Exercise directions: Retype verbatim the lines of the listing, from the very first through the line with "Check the SKU or barcode checkbox".

Study material:

==============================

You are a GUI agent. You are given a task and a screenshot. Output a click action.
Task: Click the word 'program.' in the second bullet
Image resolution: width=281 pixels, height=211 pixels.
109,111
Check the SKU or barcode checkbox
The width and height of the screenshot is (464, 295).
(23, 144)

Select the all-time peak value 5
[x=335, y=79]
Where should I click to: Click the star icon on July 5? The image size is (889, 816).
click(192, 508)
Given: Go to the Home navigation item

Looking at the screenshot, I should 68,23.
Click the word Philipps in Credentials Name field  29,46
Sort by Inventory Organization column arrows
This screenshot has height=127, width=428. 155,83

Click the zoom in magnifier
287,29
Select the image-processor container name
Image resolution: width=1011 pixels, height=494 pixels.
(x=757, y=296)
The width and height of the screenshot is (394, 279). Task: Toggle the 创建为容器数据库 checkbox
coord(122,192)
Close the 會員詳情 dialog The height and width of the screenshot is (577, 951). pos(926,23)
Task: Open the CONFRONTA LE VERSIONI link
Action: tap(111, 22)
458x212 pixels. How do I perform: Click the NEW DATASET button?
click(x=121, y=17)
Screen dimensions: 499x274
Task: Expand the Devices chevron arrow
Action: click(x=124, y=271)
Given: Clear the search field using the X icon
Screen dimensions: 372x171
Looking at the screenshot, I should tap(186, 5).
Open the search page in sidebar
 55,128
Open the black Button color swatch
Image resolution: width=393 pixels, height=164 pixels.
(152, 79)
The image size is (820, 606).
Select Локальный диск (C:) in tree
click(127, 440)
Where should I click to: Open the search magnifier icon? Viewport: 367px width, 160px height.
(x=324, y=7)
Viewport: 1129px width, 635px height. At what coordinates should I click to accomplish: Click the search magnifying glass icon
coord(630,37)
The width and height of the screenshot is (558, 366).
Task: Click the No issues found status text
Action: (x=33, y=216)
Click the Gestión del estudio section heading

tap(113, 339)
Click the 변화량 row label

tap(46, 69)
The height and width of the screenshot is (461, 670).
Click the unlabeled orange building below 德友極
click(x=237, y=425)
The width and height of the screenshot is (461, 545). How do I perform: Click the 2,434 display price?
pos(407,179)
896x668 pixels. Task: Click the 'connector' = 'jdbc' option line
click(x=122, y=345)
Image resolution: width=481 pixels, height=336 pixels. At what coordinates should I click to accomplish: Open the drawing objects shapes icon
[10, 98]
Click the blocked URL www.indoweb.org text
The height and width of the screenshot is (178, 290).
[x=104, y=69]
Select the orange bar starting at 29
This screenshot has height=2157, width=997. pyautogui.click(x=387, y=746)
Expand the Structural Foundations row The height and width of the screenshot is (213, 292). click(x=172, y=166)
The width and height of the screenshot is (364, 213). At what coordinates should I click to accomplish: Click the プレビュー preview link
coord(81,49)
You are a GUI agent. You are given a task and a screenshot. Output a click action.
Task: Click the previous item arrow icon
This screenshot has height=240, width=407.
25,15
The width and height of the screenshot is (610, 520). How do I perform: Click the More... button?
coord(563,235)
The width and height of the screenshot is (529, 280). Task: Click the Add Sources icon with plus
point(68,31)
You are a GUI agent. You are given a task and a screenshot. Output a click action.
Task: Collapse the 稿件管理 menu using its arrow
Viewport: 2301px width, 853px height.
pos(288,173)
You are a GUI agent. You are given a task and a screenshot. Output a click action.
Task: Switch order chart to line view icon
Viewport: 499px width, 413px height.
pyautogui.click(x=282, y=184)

==============================

Written answer:
You are a GUI agent. You are given a task and a screenshot. Output a click action.
Task: Click the word 'program.' in the second bullet
Image resolution: width=281 pixels, height=211 pixels.
109,111
Check the SKU or barcode checkbox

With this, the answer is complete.